Bill Requiring Property Tax Revenue to Pay For Charter School Construction Advances
FlaglerLive | February 7, 2012
A sweeping charter school measure passed through the Senate Education Committee on Monday after a heated debate over a provision that would require school districts to give some construction money to public charter schools.
The measure (SB 1852) would not only require charter schools to receive a prorated share of the construction money raised by local property taxes, but would also allow high-performing charter schools to create up to three new charter schools a year and to expand enrollment and grade levels.
The overall bill passed 5-1 along party lines, following an identical vote to shoot down an amendment aimed at stripping the construction provision from the bill.
Supporters of that provision said it would create more parity between charter schools and other public schools. In all, the millage used to support capital costs in 40 school districts raises about $1.9 billion a year.
“The real point is: Is my child worth what every other child is worth in this state?” asked Scotti Haney, a mother of charter school students in Bay County. “And that’s what the Legislature’s going to have to tell us.”

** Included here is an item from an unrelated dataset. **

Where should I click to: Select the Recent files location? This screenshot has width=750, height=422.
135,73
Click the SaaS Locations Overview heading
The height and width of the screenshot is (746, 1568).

But opponents slammed the measure as a form of “corporate welfare” that would provide tax dollars to the private operators of charter schools — despite the fact that supporters of charter legislation said years ago that they would not ask for capital outlay dollars.
“This legislation is a plan to give public tax dollars away to for-profit corporations to buy assets that the public will never own,” said Kathleen Oropeza of the advocacy group Fund Education Now.
School districts also argued that much of the money had already been dedicated to fund borrowing for existing projects and some of the funds paid for maintenance.
“We are not anti-charter school,” said Georgia Slack, a lobbyist for Broward County schools. “We are pro-trying to keep our buildings and our facilities from becoming disreputable parts of neighborhoods.”
The amendment was one of 13 filed by Sen. Bill Montford, D-Tallahassee, the lone Democrat to attend Monday’s meeting. Because the committee set a cutoff point for debate to hear two additional bills from other members of the committee, 12 of Montford’s amendments were not heard and debate on the bill was constrained. But the two following bills passed quickly, leaving more than a half an hour left in the committee’s meeting time.
The committee spent about an hour on legislation from senators who weren’t on the committee before taking up the charter school bill.
Education Committee Chairman Steve Wise, R-Jacksonville, conceded that the committee could have heard more of the amendments and more discussion of the bill and shouldn’t have shut things off so quickly.
“I thought that the last two (bills) were going to last a lot longer than they did,” Wise said. “Otherwise, I wouldn’t have done it. It was my mistake on that one.”
Montford said he didn’t view the move as an intentional procedural maneuver, and that the amendments were likely to re-emerge at another one of the bill’s stops. The measure still has to pass the Higher Education and Budget committees before heading to the floor.
“There will be another stop,” Montford said. “We’ll have plenty of time to continue the discussion.”